[Haskell-cafe] Composing a list of Enumeratees into an Enumerator using ($=)
Román González
romanandreg at gmail.com
Tue Oct 4 03:00:15 CEST 2011
Hey guys,
Right now I'm facing with a type problem that is really nasty, I want to
compose a list of enumeratees using the ($=) operator to create a new
enumerator.
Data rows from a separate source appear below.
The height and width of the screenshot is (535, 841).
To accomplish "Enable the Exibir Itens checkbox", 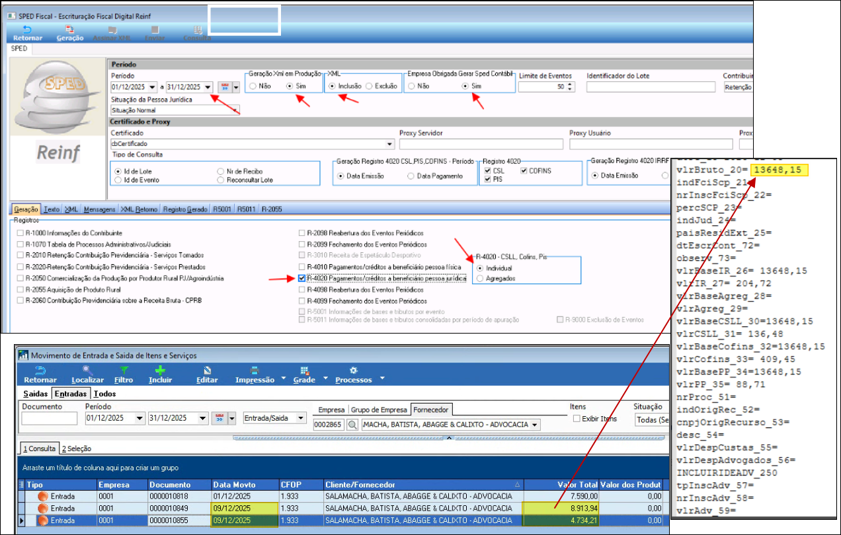I will coord(577,419).
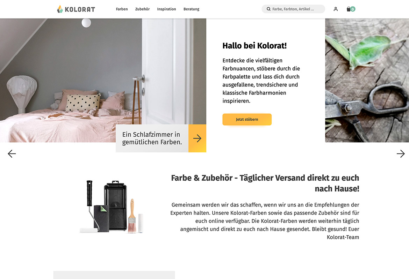
Task: Click the yellow arrow on bedroom caption
Action: pos(197,138)
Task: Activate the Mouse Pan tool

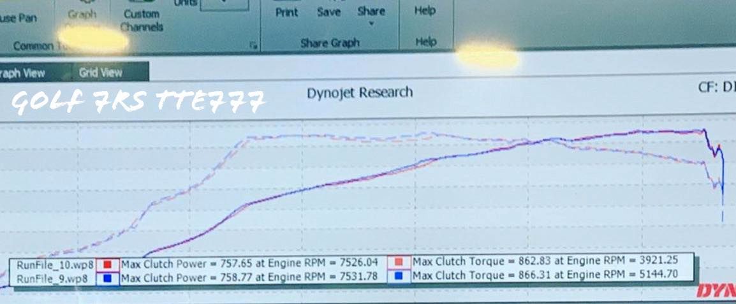Action: (18, 18)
Whenever I'm trying to use the foldx function in conjunction
with ($=) I get this error:
*> :t foldr ($=)*
<interactive>:1:7:
Occurs check: cannot construct the infinite type:
b0 = Step ao0 m0 b0
Expected type: Enumerator ao0 m0 (Step ao0 m0 b0)
-> Enumeratee ao0 ao0 m0 b0
-> Enumeratee ao0 ao0 m0 b0
Actual type: Enumerator ao0 m0 (Step ao0 m0 b0)
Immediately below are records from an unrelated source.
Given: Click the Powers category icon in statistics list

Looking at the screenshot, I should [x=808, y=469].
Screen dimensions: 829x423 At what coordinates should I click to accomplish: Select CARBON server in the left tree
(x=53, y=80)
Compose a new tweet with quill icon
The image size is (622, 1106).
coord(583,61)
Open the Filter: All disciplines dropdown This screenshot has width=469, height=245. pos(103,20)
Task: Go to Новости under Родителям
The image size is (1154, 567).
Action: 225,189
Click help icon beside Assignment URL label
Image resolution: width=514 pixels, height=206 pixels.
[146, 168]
-> Enumeratee ao0 ao0 m0 b0
-> Enumerator ao0 m0 b0
In the first argument of `foldr', namely `($=)'
In the expression: foldr ($=)
*> :t Prelude.foldl ($=)*
<interactive>:1:15:
Occurs check: cannot construct the infinite type:
b0 = Step ao0 m0 b0
Expected type: Enumerator ao0 m0 (Step ao0 m0 b0)
-> Enumeratee ao0 ao0 m0 b0
-> Enumerator ao0 m0 (Step ao0 m0 b0)
Actual type: Enumerator ao0 m0 (Step ao0 m0 b0)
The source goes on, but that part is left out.